ECLI:NL:GHARN:2010:BM2846
Gerechtshof Arnhem
- Hoger beroep
- H.J. Deuring
- D.V.E.M. van der Wiel-Rammeloo
- H.M.E. Laméris-Tebbenhoff Rijnenberg
- Rechtspraak.nl
Oplegging van een voorwaardelijke PIJ-maatregel aan een minderjarige verdachte met ernstige persoonlijkheidsproblematiek
In deze zaak heeft het Gerechtshof Arnhem op 7 april 2010 uitspraak gedaan in hoger beroep tegen een vonnis van de rechtbank Zwolle-Lelystad. De verdachte, een minderjarige, was eerder vrijgesproken van een aantal ten laste gelegde feiten, maar de rechtbank had hem wel de maatregel van plaatsing in een inrichting voor jeugdigen opgelegd. De verdachte was beschuldigd van brandstichting, bedreiging en ontuchtige handelingen met een minderjarige. Het hof heeft de verdachte niet ontvankelijk verklaard in zijn hoger beroep voor zover dit gericht was tegen de vrijspraak van de bedreiging. Het hof heeft het vonnis van de rechtbank vernietigd en opnieuw recht gedaan. Het hof achtte de bewezenverklaring van de feiten 1, 3 en 4 gerechtvaardigd en heeft deze gekwalificeerd als respectievelijk medeplegen van opzettelijk brandstichten, bedreiging met zware mishandeling en medeplegen van ontuchtige handelingen met een minderjarige.

> Uit te voeren taken
1 – Beantwoord met de paginatekst over de voorwaardelijke PIJ-maatregel:
(a) Op welke datum deed het Gerechtshof Arnhem uitspraak?
(b) Tegen een vonnis van welke rechtbank was het hoger beroep gericht?
(c) Hoe kwalificeerde het hof feit 4?
2 – Schrijf de tekst over de uitspraak van het Gerechtshof Arnhem verder na de laatste zin.

Geëxtraheerde gegevensrijen:
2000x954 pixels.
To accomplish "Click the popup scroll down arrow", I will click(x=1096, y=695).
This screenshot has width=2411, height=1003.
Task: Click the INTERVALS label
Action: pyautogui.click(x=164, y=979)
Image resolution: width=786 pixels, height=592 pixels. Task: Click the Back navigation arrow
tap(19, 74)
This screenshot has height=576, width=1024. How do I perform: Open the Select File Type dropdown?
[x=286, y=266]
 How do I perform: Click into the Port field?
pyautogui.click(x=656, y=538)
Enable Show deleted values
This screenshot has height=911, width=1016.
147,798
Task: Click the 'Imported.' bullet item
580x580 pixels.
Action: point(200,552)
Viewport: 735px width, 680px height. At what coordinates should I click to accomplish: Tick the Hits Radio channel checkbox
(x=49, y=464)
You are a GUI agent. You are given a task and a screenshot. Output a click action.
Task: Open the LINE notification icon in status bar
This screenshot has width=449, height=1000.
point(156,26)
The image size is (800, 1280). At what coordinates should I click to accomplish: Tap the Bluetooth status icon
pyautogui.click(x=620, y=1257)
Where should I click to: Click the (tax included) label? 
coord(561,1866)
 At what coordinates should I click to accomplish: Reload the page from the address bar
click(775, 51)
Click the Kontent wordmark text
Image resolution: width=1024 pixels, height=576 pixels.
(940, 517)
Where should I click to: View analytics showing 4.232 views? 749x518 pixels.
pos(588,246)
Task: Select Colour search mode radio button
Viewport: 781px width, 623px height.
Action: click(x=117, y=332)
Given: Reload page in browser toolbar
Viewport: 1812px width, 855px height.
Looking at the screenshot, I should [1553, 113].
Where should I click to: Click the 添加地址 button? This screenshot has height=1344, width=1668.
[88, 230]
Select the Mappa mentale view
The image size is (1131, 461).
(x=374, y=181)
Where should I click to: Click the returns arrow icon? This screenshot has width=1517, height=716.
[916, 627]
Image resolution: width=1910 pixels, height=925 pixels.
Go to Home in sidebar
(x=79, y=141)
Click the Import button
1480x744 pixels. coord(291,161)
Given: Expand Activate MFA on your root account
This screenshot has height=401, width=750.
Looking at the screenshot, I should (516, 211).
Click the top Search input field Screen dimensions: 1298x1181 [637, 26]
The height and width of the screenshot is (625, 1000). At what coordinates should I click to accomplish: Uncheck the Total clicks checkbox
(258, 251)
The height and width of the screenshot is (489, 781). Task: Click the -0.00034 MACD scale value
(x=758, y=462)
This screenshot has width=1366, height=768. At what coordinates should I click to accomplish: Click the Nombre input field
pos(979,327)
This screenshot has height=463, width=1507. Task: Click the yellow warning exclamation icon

> Antwoorden bij taken
1 –
(a) 7 april 2010
(b) De rechtbank Zwolle-Lelystad
(c) Als medeplegen van ontuchtige handelingen met een minderjarige

2 –
De verdachte heeft een complexe persoonlijkheidsproblematiek, waaronder een pervasieve ontwikkelingsstoornis en gedragsstoornissen. Deskundigen hebben geadviseerd om de verdachte verminderd toerekeningsvatbaar te achten. Het hof heeft overwogen dat, gezien de ernst van de feiten en de problematiek van de verdachte, een onvoorwaardelijke PIJ-maatregel in beginsel aangewezen is. Echter, omdat de verdachte al onder civielrechtelijke maatregelen valt en in een passende behandelsetting verblijft, heeft het hof besloten om de maatregel van plaatsing in een inrichting voor jeugdigen in voorwaardelijke vorm op te leggen. Dit houdt in dat de verdachte zich moet houden aan de voorschriften van zijn gezinsvoogd en dat hij gedurende twee jaar geen nieuwe strafbare feiten mag begaan. Het hof heeft de beslissing genomen met het oog op de continuïteit van de behandeling en de ontwikkeling van de verdachte.